Every day at 7:25 a.m. I point my bus north on 590 to take my students to school. I see three or four miles of bumper-to-bumper traffic, often at a standstill. I think about all that wasted fuel, all that carbon heating up the planet, destroying what is trying to keep us alive.

I think about all the money wasted on parking, insurance, auto loans, maintenance, and the three empty seats in most cars. Then I think about all the wasted time that could be spent reading, writing, drawing, thinking, meditating, or even working on laptops if these people were on buses or trains.

Do we have such an abundance of the precious moments of our lives that we can throw away so many of them stuck in traffic? What kind of living is this? The flashy car ads don’t cover that question. Where is the future in this? Add more lanes, more cars?

Right now, corporations are working hard to finish off the atmosphere we breathe and the water we drink with the Keystone XL Pipeline and hydrofracking for oil and gas so that we can continue to piss away our lives behind the wheel.

If this seems crazy to you, why don’t you tell someone?

JOHN KASTNER, ROCHESTER

Irish ways

Ouch! Describing St. Patrick’s Day as “the most sacred of Irish holidays” (music listing for The Tossers’ appearance at Water Street) sounds so cheap.

People in Ireland don’t go bonkers there the way Americans do here. When I was growing up (in the US), we ate corned beef and cabbage during the winter months and not necessarily on March 17.

Turning former and current Christian holy days into drink fests upsets me deeply.

ROSE (O’NEILL) O’KEEFE, ROCHESTER

2 replies on “Feedback 3/20”

  1. ROSE (O’NEILL) O’KEEFE

    I know how you feel. Last year the D&C ran an article about a local homeowner who lived in a,” cottage-style home with shutters and a water break wall painted shamrock green. At water’s edge is a three-foot-tall hand-painted carved wood leprechaun with red hair holding two wrenches and a can of Guinness beer. No doubt a proud Irish family lives in this home…”

    I contacted the reporter and editor on the story to point out that, as an Irish-American, I could tell them that shamrock green paint slapped everywhere and a three foot leprechaun holding a can of beer is tasteless and embarrassing schlock, not the sign of a “proud Irish family”. I further commented that while the paper had previously and vociferously opposed those who perpetuated stereotypes against blacks or women or Hispanics, on St. Patrick’s Day it was apparently just good, clean fun to run a story featuring demeaning and stereotypical images of those from Ireland.

    Needless to say I didn’t receive a response.

  2. I’m still not convinced that man has any significant effect on global climate but I do agree with much of what John Kastner has written.
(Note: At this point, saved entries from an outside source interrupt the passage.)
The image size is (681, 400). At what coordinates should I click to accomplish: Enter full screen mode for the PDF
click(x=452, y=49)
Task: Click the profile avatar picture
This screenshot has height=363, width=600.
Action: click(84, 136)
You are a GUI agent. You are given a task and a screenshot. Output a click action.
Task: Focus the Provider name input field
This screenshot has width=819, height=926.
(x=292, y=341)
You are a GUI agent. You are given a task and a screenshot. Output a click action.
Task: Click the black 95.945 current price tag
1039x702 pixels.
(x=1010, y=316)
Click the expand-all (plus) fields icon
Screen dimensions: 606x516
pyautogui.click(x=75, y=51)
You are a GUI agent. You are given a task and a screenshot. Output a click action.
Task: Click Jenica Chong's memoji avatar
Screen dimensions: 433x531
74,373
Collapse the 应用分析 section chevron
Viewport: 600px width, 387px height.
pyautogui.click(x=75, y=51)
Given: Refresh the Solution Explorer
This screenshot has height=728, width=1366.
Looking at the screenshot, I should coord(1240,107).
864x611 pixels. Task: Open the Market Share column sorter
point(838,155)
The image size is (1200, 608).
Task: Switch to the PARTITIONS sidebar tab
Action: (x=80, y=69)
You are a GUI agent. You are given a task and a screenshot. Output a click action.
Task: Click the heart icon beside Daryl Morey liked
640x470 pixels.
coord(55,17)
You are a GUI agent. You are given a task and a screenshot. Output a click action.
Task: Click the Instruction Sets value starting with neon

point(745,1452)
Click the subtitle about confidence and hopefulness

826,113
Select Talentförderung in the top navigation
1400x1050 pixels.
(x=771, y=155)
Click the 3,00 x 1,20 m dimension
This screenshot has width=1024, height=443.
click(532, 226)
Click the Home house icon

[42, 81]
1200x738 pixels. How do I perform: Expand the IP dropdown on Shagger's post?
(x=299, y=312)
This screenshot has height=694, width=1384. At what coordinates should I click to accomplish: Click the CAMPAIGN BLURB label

I have lived and worked in China and still travel there on occasion and it is very easy to see the health problems and destruction caused by fossil fueled activities. Renewable energy sources as we know them are not practical to replace hydrocarbons and nuclear at this time. We need to get away from hydrocarbons and there are some things we can do. Instead of wasting our precious federal budget on failed battery and electric car technology and subsidizing expensive inefficient solar and wind projects, we should start a “Manhattan” project for developing fusion technology. Fusion technology could directly replace existing plants and plug right into our existing grid system. Another policy that would directly address John’s concern would be to eliminate busing students almost entirely. John and I were neighbors in the city and my siblings and I walked to 39 school (K-7) and Edison Tech. (8-12). John and his siblings walked to a local Catholic school and then Edison Tech. We saved energy and the exercise was good for us. Unfortunately educational policy today seems to think buildings teach students poorly and not the staff in them or the behavior of the students so we move students and don’t fix the problems.